Kommentar zum Koalitionspoker: Die Neuwahl-Option muss auf dem Tisch bleiben

Kommentar zum Koalitionspoker : Die Neuwahl-Option muss auf dem Tisch bleiben

Der Mindestlohn kommt, die doppelte Staatsbürgerschaft auch, Regulierungen der Zeitarbeit sowieso und wohl die Zuschussrente für Geringverdiener. Manch einer mag sich in Woche sieben der schwarz-roten Gespräche fragen, ob da in Berlin die CDU eigentlich noch mitverhandelt oder doch schon Rot-Rot-Grün den Koalitionsvertrag aufsetzt?

Was will eigentlich CDU-Chefin Angela Merkel? Sie hat es beim Deutschlandtag der Jungen Union gesagt: Ihr Maßstab sei, dass es den Deutschen 2017 bessergehen müsse als heute. Nur: Welche Deutschen meinte sie? Künftige Beitragszahler und Unternehmer sicher nicht.

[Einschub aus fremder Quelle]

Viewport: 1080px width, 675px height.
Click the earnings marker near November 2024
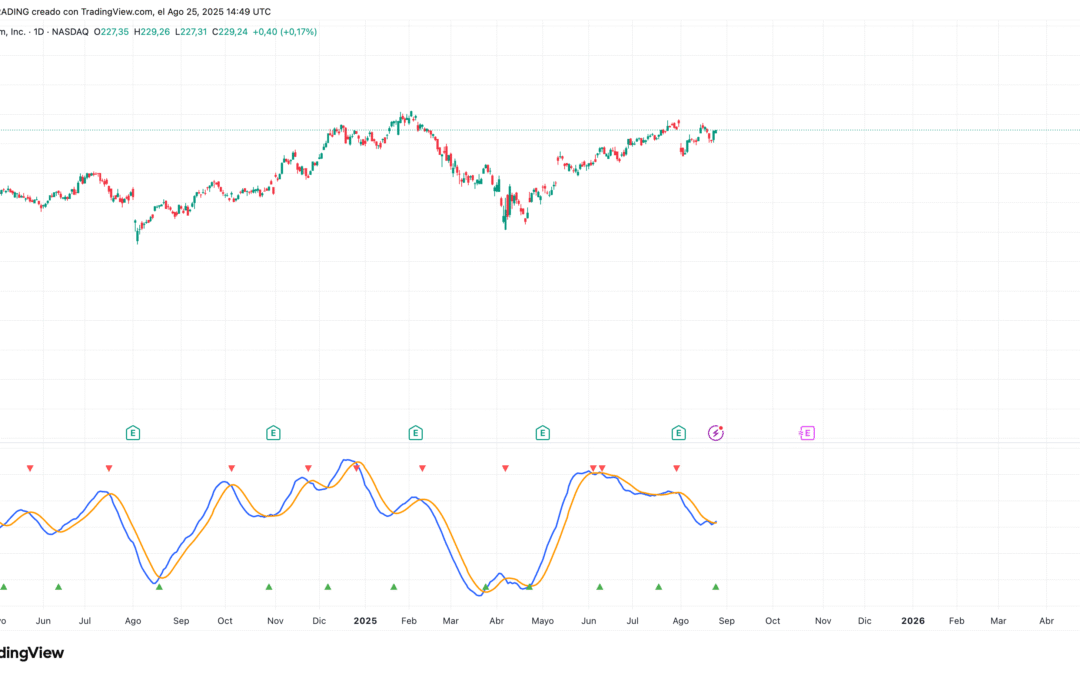coord(272,433)
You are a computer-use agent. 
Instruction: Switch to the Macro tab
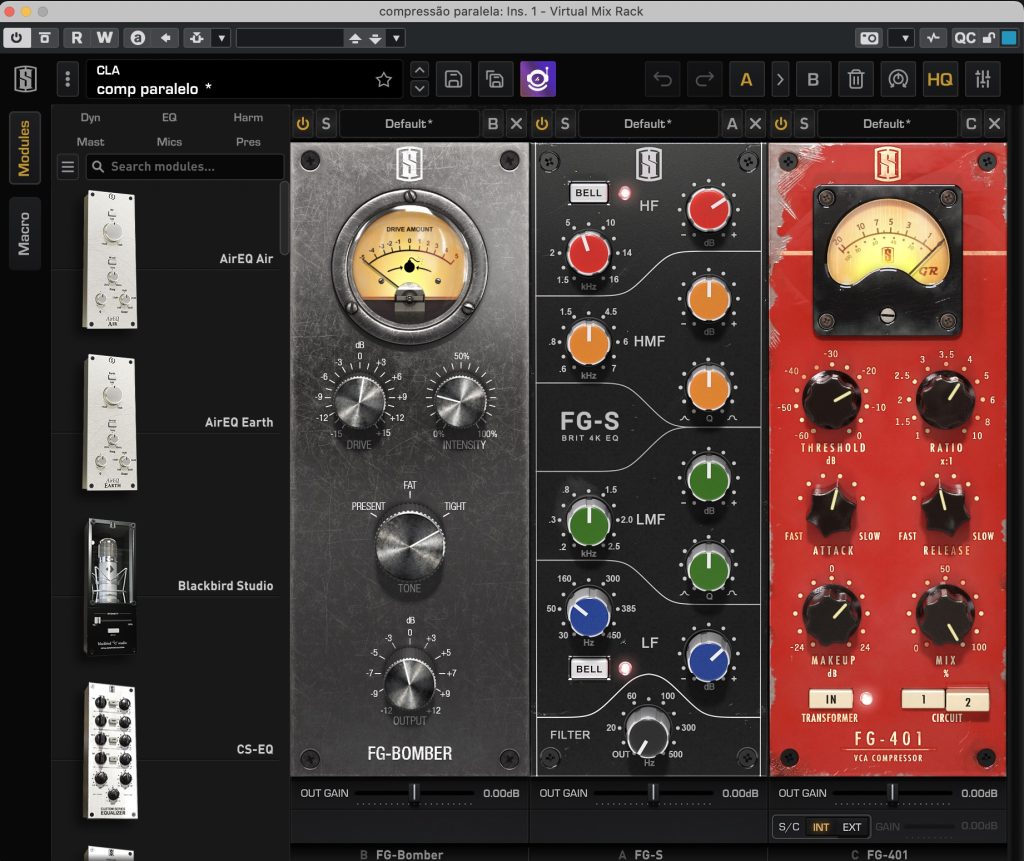coord(25,233)
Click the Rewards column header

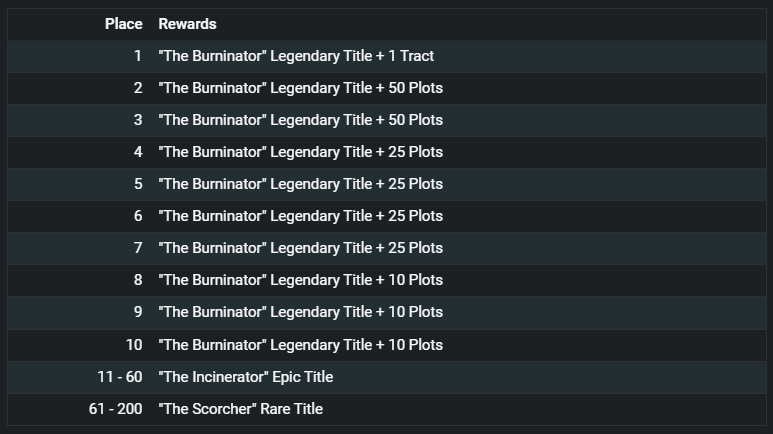tap(187, 24)
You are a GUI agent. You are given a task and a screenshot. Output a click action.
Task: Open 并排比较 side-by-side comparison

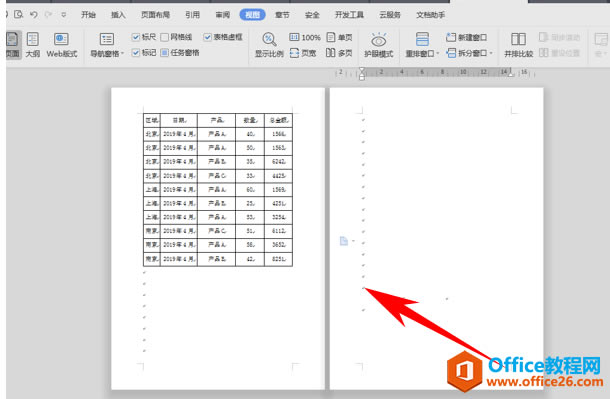pyautogui.click(x=519, y=45)
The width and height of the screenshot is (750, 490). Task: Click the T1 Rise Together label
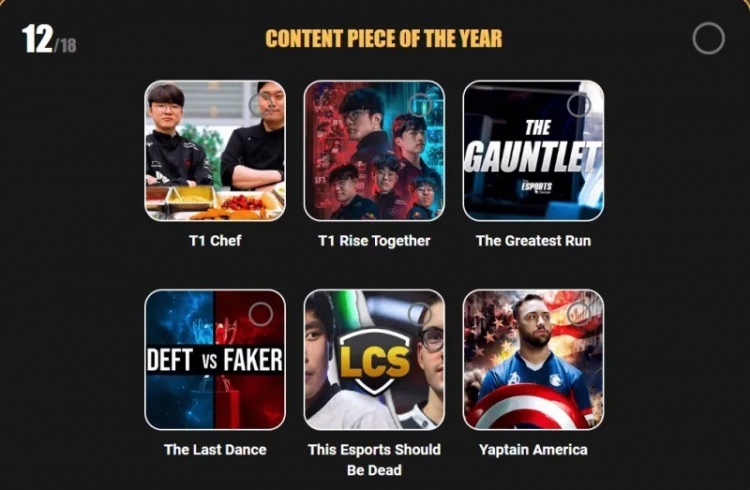[x=374, y=241]
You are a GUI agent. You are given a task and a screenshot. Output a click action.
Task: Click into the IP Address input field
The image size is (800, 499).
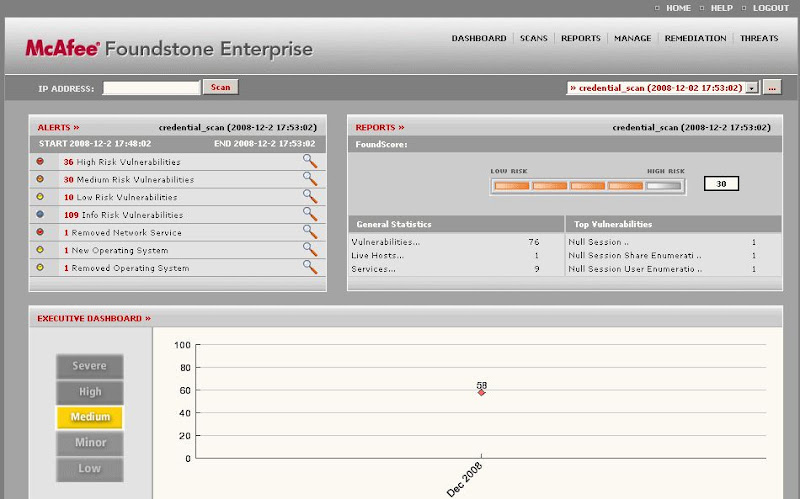[151, 88]
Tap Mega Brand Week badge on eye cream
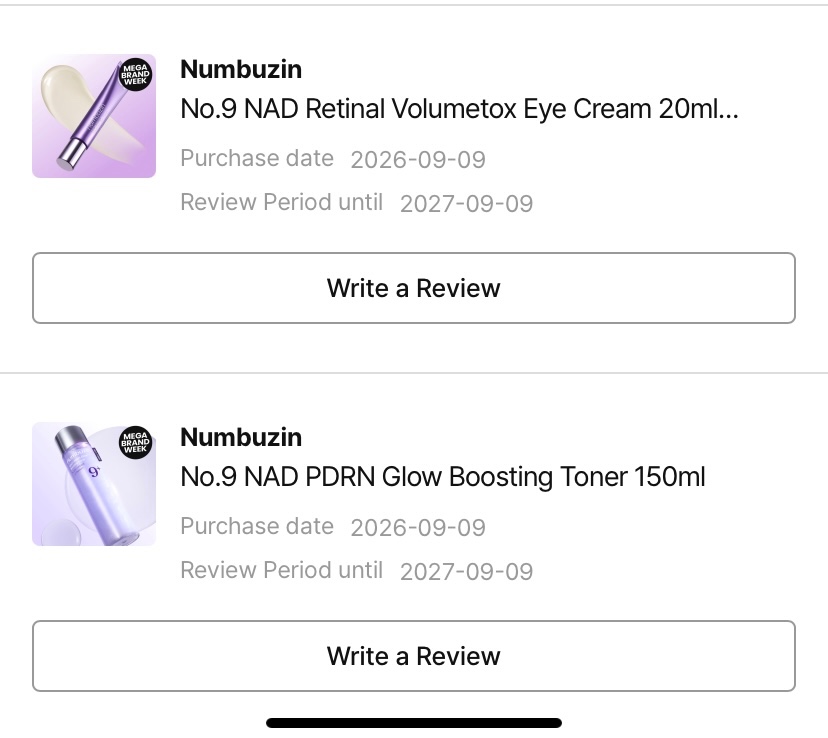 point(135,74)
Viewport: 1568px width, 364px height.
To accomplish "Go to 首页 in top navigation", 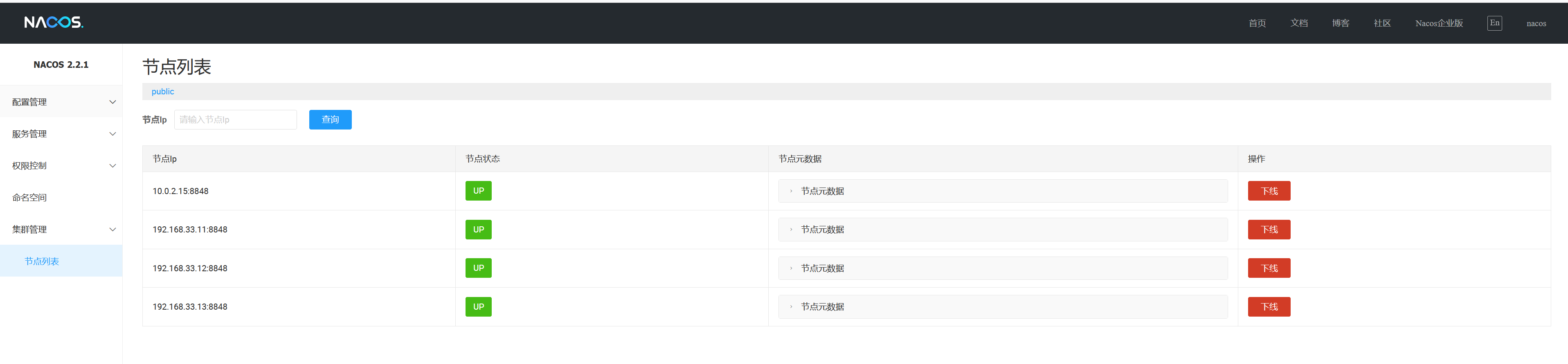I will tap(1257, 23).
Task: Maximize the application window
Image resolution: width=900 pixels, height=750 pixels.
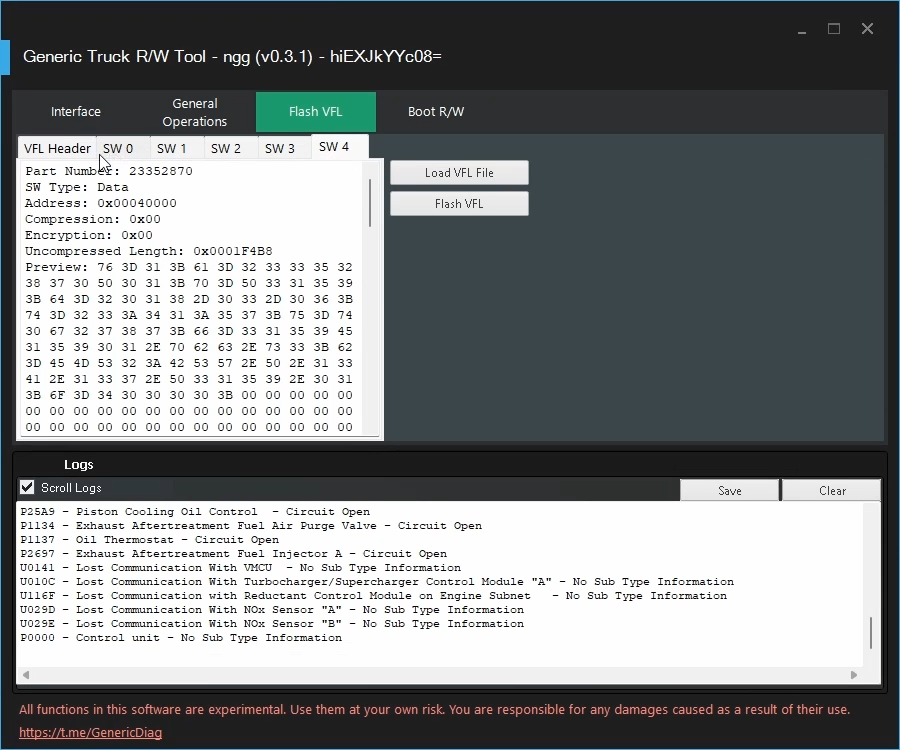Action: pyautogui.click(x=834, y=29)
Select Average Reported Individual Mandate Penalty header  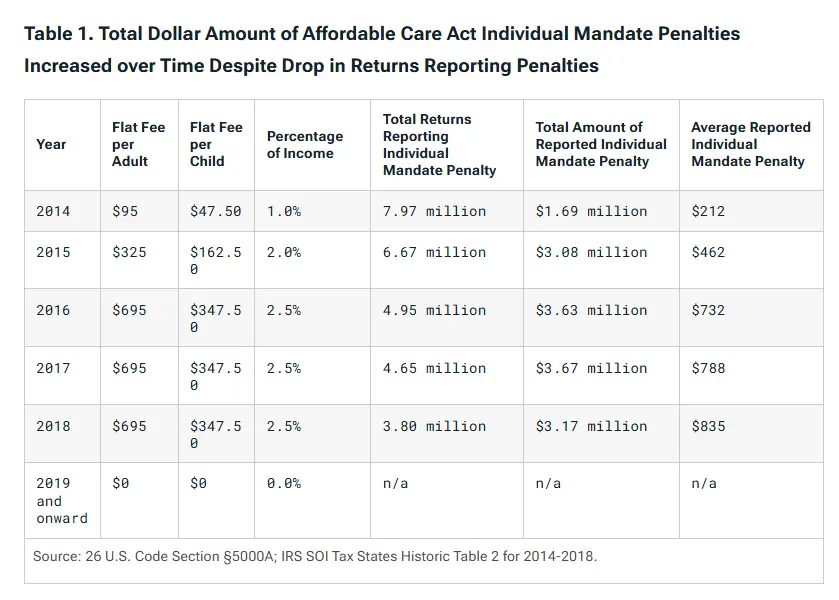pyautogui.click(x=750, y=144)
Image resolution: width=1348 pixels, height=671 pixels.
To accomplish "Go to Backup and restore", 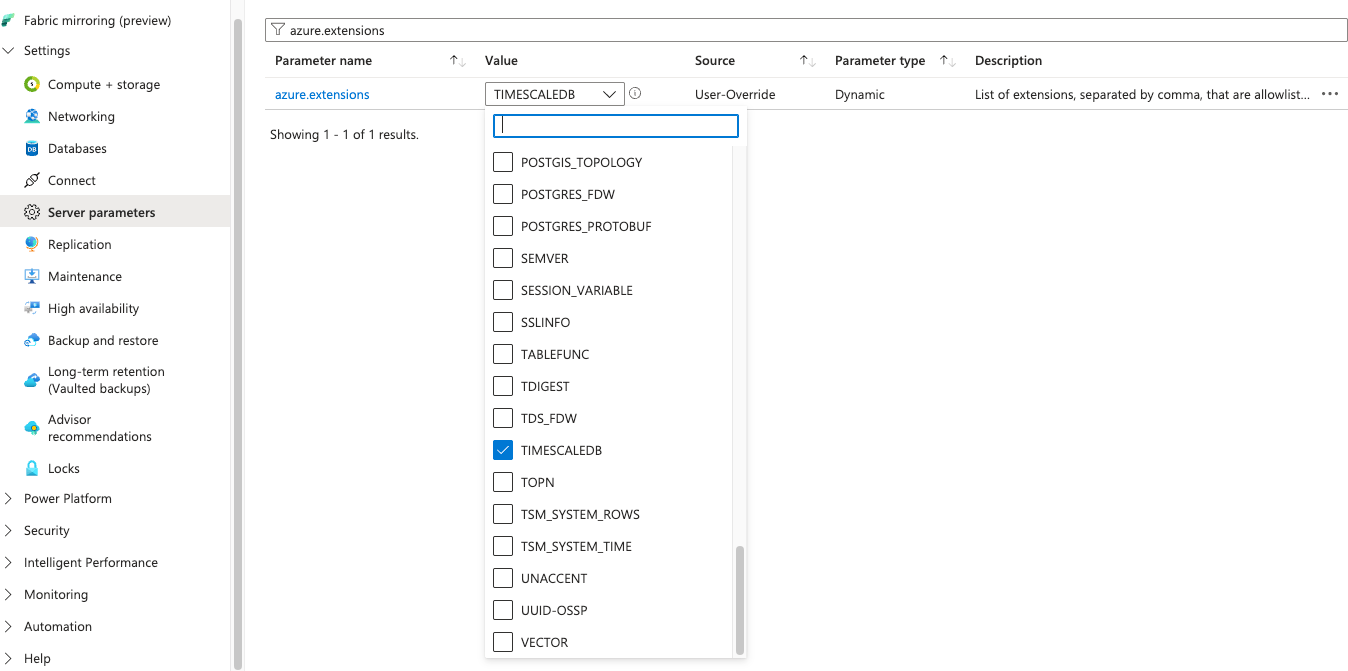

Die Chefs der Sozialversicherungen warnen eindringlich vor einer Plünderung ihrer Reserven. Gleichzeitig klagen Unternehmer aus wettbewerbs- und dienstleistungsintensiven Branchen mit vielen Geringqualifizierten, dass eine zu hohe gesetzliche Lohnuntergrenze für sie schlicht und einfach nicht bezahlbar sein wird.

Die Union beschränkt sich auf das Verhindern des Schlimmsten. Das ist zu wenig. Sie sollte wissen, dass sie nicht um jeden Preis eine große Koalition machen muss. Neuwahlen sind im Grundgesetz ausdrücklich erlaubt, wenn eine Koalition nicht zustande kommt.